2024.05.17 【世界情報社会・電気通信日のつどい特集】「外科医療のデジタル革新」を語る 医師・起業家の杉本真樹氏が記念講演 日本ITU協会賞特別賞も受賞
記念講演する杉本氏
記念講演では、医療分野でデジタル技術を用いた画像解析やシミュレーションの取り組みをリードする、医師で起業家の杉本真樹氏が「外科医療のデジタル革新」をテーマに登壇する。杉本氏は今回の日本ITU協会賞特別賞を受賞している。
杉本氏は帝京大学医学部肝胆膵外科の外科医の傍ら、2016年に立ち上げた、東京都を拠点とする医療ITベンチャー企業「Holoeyes」のCEOを務めている。約30年にわたる外科医としての経験から「診断や治療、特に手術の現場での暗黙知を改善することが、医療技術の伝承や修練という課題を解決する鍵となる」と確信。外科医と患者を同時にアシストし、医療領域のコミュニケーションに革新をもたらそうと同社を立ち上げた。
「手術中でも簡単に手に取るように理解できるツールを開発したい」と思い立ち、患者個別のCTやMRIデータを基に、3次元のVR(仮想現実)やMR(複合現実)アプリケーションを自動生成するクラウドサービス「Holoeyes MD」を開発。医療現場でのコミュニケーションを向上させることで医師の負担を軽減し、手術や診断の現場で効率的な意思疎通を支援している。
3D画像処理を行う機能を搭載し、ヘッドマウントディスプレーを併用して空間的に提示することも可能だ。
既に保険診療報酬の加算が一部認められ、国内外の医療施設において手術や画像診断、遠隔医療、教育修練などに利用されている。
杉本氏は「このサービスを広く普及させ、診断から治療への直感的な体験を伝承しやすくして、医療業務の効率化を図ることがHoloeyesのミッション」と強調する。
実際の医療現場では、外科医の手術計画や手術支援に活用され、伝承技術を空間的に記録・再現し、直感的な体感を伴うアーカイブとしてデータベース化することで遠隔医療の現場でも共有されている。
医師の技術トレーニングや新人の研修にも利用されているほか、立体的なデータを表示でき、症状を分かりやすく解説できることから、患者への説明にも役立てられている。
杉本氏は「VRやMR、AR(拡張現実)を融合させたXR体験は、実際に体験してもらって価値を訴求することが重要」と語る。

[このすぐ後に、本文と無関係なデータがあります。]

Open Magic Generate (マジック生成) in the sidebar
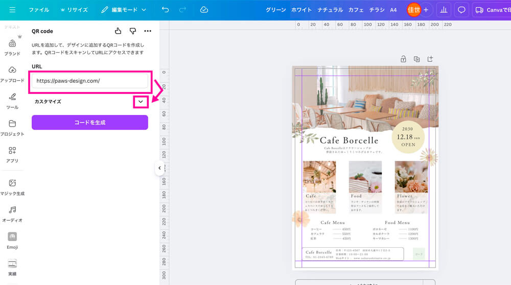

ただ、医療技術をデジタル化してビジネスとして成り立たせるには、保険加算や臨床現場での収益化、海外事業展開といったハードルも立ちはだかる。杉本氏率いるHoloeyesは、こうした課題を踏まえて今後も製品開発に取り組み、これまでにない医用画像のXR化と医療機器としての普及に力を入れる。